Seiches are wind-driven waves that pile up water on one side of the lake or the other, and the motion of the wind and water often stirs up sediments from the bottom of the relatively shallow lake. Whiting occurs when changes in water chemistry—often spurred by temperature changes—increase the rate of photosynthesis by microscopic marine life and cause a sudden release of calcium carbonate particles just below the surface. Phytoplankton or algae usually start to flourish in June and July in Lake Erie as the water warms and stratifies. Algae tend to peak in August and September.
Lake Erie started to show some color in mid-June 2016. The top image was acquired on June 9, 2016, by the Moderate Resolution Imaging Spectroradiometer (MODIS) on NASA’s Terra satellite. The natural-color image shows the north and east ends of Lake Erie between Pennsylvania, New York, and Ontario. According to oceanographer Rick Stumpf of the National Oceanic and Atmospheric Administration (NOAA), the image appears to show the resuspension of sediments in the lake. The region was buffeted by persistent 20 to 25-mile per hour winds on June 8, which likely stirred up the bottom along the Ontario coast.

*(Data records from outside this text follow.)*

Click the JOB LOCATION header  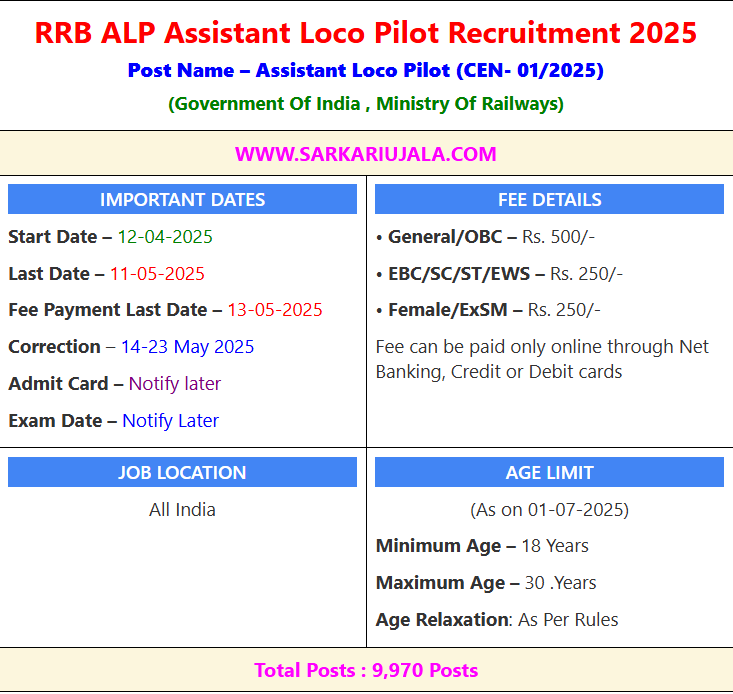[x=182, y=472]
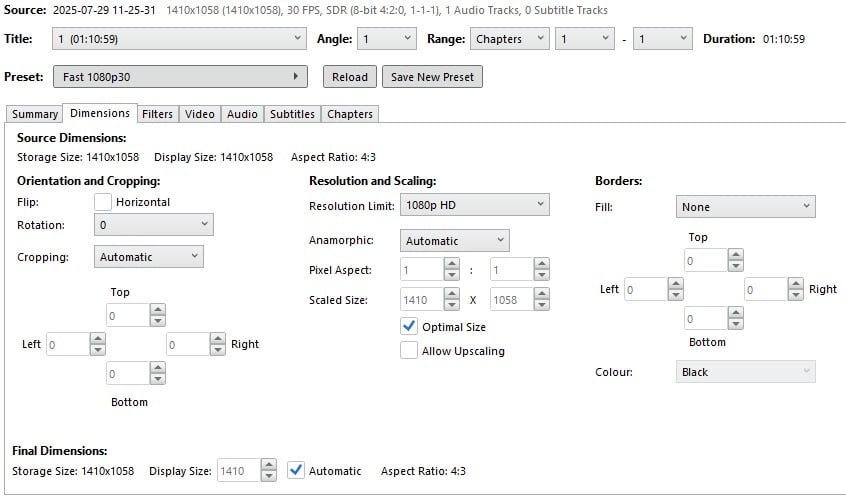The height and width of the screenshot is (497, 846).
Task: Uncheck the Optimal Size checkbox
Action: [409, 326]
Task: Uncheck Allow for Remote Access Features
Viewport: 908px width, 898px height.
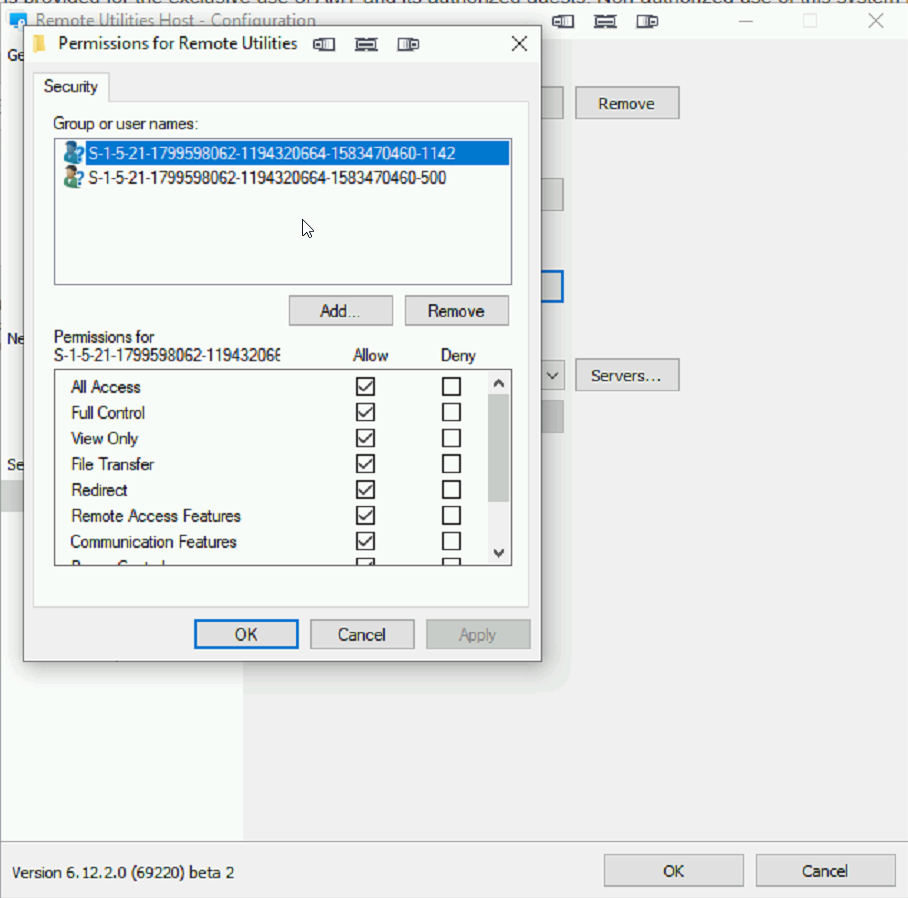Action: click(x=365, y=516)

The second image shows a closer view of west end of Lake Erie on June 12 as observed by the Operational Land Imager (OLI) on the Landsat 8 satellite. The OLI instrument includes a special “coastal blue” wavelength band that allows scientists to adjust for visual distortions caused by the atmosphere near the coast. The image shows faint tinges of green, likely chlorophyll from diatoms or other phytoplankton.

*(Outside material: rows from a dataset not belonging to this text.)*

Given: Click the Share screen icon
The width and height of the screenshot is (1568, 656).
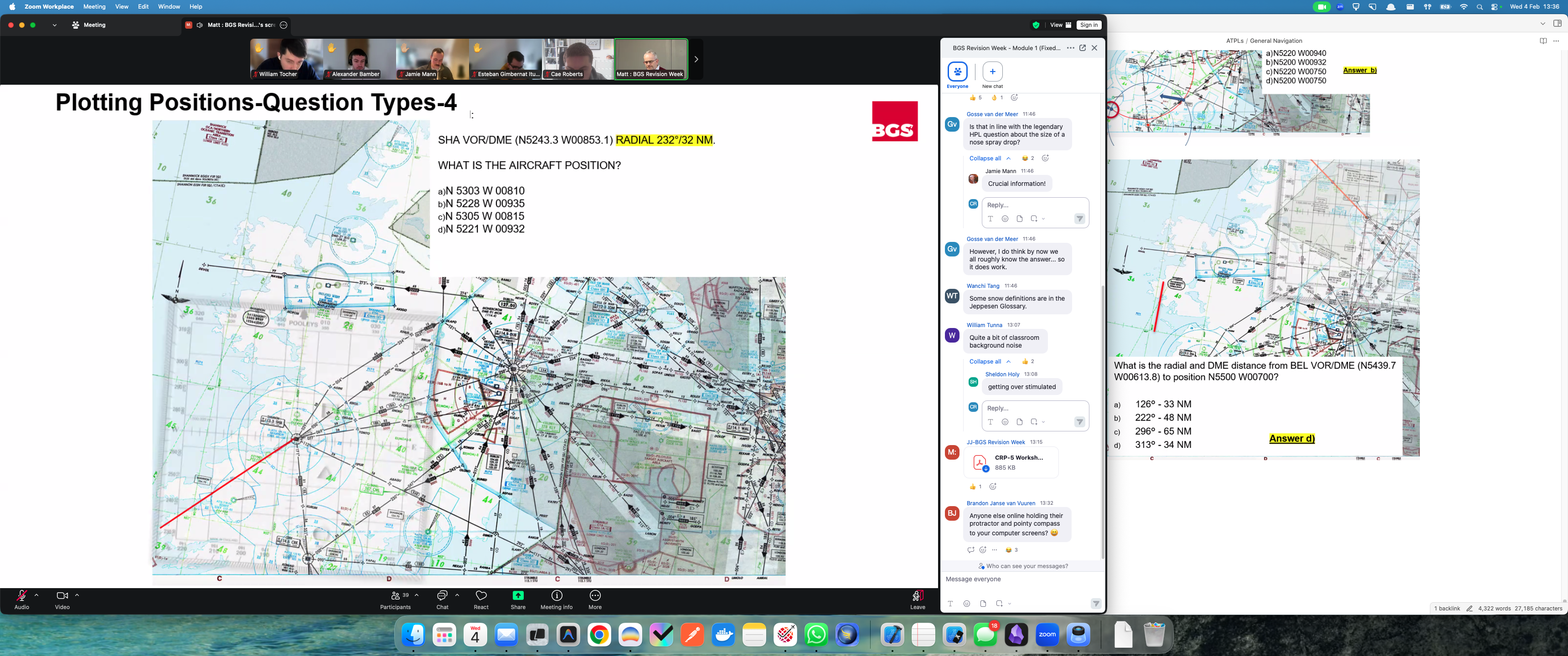Looking at the screenshot, I should 517,596.
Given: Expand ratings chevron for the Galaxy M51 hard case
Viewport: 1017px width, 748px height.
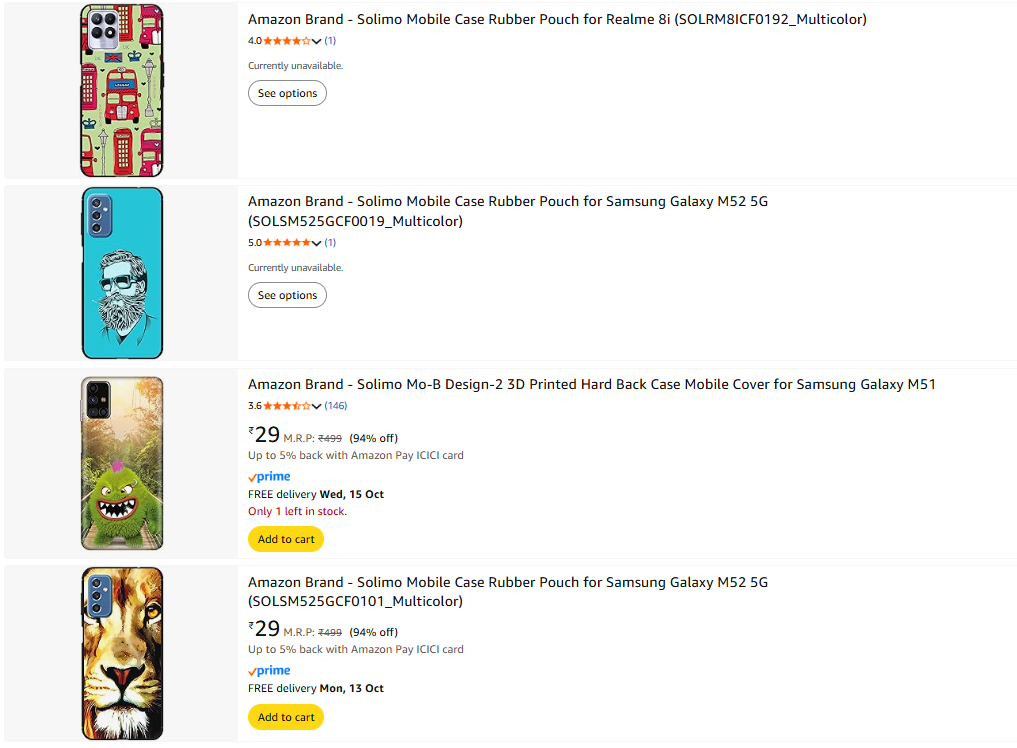Looking at the screenshot, I should [x=317, y=407].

The west end of the lake near Toledo and Sandusky, Ohio, has been troubled by intense algae blooms in recent years. The worst blooms tend to occur in years with heavy spring rains and excess winter snow and ice runoff. Researchers are expecting a milder season in 2016, however, because rainfall totals are down slightly from the long-term average. Runoff from lakes and streams in this area can bring heavy loads of phosphorous, nitrogen, and other agricultural fertilizers into the lake. The nutrients from farms and from septic systems can promote excessive blooms that can harm water quality and sometimes suffocate other marine organisms.